Zolotarjova et al., demonstrated depletion on the multiple affinity removal system (Human-14, Agilent), followed by fractionation of flow-through proteins on reversed-phase column (mRP-C18, Agilent) [14]. Shen et al., introduced the concept of protein digestion performed directly after the depletion, i.e., without fractionation at the intact protein level [15]. The resulting peptide mixture was submitted for exhaustive multidimensional LC separations (“MudPit”) [16]. Immunoaffinity depletion with the ProteomeLab™ (IgY-12, Sigma) has also been demonstrated. Second and third dimension separations of the enriched proteome were performed on the platform utilizing 2D isoelectric focusing and RP-HPLC. Jones et al., recently reported a comparison of plasma proteomics following immunodepletion comparing a range of state of the art mass spectrometers and suggest some potential future improvements in both LC and MS performance [17].

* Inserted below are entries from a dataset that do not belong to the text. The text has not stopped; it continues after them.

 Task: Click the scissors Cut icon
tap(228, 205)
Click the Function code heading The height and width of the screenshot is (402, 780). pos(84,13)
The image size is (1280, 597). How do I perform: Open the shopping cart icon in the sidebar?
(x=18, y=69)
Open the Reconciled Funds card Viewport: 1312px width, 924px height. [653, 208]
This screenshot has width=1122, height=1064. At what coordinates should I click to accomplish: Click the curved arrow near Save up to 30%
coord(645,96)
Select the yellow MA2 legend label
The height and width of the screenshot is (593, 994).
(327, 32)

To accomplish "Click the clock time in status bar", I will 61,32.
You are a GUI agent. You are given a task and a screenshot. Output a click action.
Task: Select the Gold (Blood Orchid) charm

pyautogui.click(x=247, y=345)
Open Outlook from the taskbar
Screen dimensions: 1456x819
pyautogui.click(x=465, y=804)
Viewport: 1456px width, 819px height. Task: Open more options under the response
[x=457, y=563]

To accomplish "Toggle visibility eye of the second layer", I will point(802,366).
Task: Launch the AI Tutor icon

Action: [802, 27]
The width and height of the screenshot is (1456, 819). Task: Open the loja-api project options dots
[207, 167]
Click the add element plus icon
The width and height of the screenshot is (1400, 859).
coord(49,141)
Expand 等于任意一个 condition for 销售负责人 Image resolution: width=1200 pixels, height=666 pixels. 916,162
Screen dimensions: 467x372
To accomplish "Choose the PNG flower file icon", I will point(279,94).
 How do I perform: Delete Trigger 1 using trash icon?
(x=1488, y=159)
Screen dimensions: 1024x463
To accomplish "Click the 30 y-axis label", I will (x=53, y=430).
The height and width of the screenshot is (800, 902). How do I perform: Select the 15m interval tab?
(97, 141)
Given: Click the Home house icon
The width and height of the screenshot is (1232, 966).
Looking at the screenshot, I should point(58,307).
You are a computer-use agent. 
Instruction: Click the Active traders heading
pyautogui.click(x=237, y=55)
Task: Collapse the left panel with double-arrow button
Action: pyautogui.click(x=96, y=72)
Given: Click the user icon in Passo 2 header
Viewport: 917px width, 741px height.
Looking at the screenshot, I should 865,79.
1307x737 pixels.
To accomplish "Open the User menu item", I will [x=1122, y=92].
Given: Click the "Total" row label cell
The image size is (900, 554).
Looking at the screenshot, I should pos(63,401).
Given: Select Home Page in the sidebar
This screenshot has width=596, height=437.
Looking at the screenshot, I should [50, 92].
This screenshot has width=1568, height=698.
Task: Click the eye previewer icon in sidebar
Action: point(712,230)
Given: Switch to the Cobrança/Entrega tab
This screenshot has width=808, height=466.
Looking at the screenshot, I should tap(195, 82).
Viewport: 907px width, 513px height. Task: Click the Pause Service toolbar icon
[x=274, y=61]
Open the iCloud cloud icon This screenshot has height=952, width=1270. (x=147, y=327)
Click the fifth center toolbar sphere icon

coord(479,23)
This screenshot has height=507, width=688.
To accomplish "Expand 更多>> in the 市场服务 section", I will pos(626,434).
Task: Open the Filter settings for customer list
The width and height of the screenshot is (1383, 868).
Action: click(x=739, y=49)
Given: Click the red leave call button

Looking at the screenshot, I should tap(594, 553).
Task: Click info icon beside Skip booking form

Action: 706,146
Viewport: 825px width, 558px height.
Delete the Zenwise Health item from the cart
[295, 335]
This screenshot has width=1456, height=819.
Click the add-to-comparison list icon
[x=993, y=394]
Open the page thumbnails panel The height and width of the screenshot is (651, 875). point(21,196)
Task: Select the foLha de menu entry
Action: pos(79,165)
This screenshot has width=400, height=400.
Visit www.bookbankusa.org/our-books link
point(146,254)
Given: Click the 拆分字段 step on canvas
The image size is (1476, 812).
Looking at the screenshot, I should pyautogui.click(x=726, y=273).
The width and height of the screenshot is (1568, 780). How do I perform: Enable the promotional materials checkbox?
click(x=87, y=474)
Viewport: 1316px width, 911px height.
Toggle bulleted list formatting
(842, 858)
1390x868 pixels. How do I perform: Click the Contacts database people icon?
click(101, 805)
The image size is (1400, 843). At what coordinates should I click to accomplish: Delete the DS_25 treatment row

Jmeian et al., have described a novel LC system enabling capture of proteins from the depletion via a reversed phase material optimized for injections of circa 25 µL plasma [18]. In a subsequent paper he further refined the methodology, employing tandem affinity columns for the depletion and fractionation of low-abundance plasma proteins by tandem immobilized metal-ion affinity chromatography columns and capture on reversed phase (RP) column [19]. Pan et al. reported a combination of pre-digestion RP chromatography and post-digestion cation exchange to characterize the human plasma proteome in patients with pancreatic cancer and chronic pancreatitis [20]. An alternative automated setup, that combines an immuno-depletion step, protein capture on trap and subsequent RP protein fractionation, is described by Cellar et al., [21]. The chromatography system was successfully scaled to deplete/fractionate circa 40 µL plasma. A limitation however was that this methodology is not compatible with on trap derivatization of proteins. In addition, the material of the trap, a silica particle based stationary phase, is not generally compatible with harsh derivatization solvents. One option to overcome this caveat is an on-line multidimensional system, consisting of a pH gradient on strong anion exchange chromatography of native proteins in the first dimension, subsequent trapping and on-column reduction/alkylation on C4 trap columns and reverse phase separation of the alkylated proteins in the second dimension, followed by on-column tryptic digestion and electrospray MS detection. In the future, advanced mass spectrometric techniques, such as parallel reaction monitoring (PRM) and SWATH, offer real promise for increased plasma proteomic analysis [22,23,24].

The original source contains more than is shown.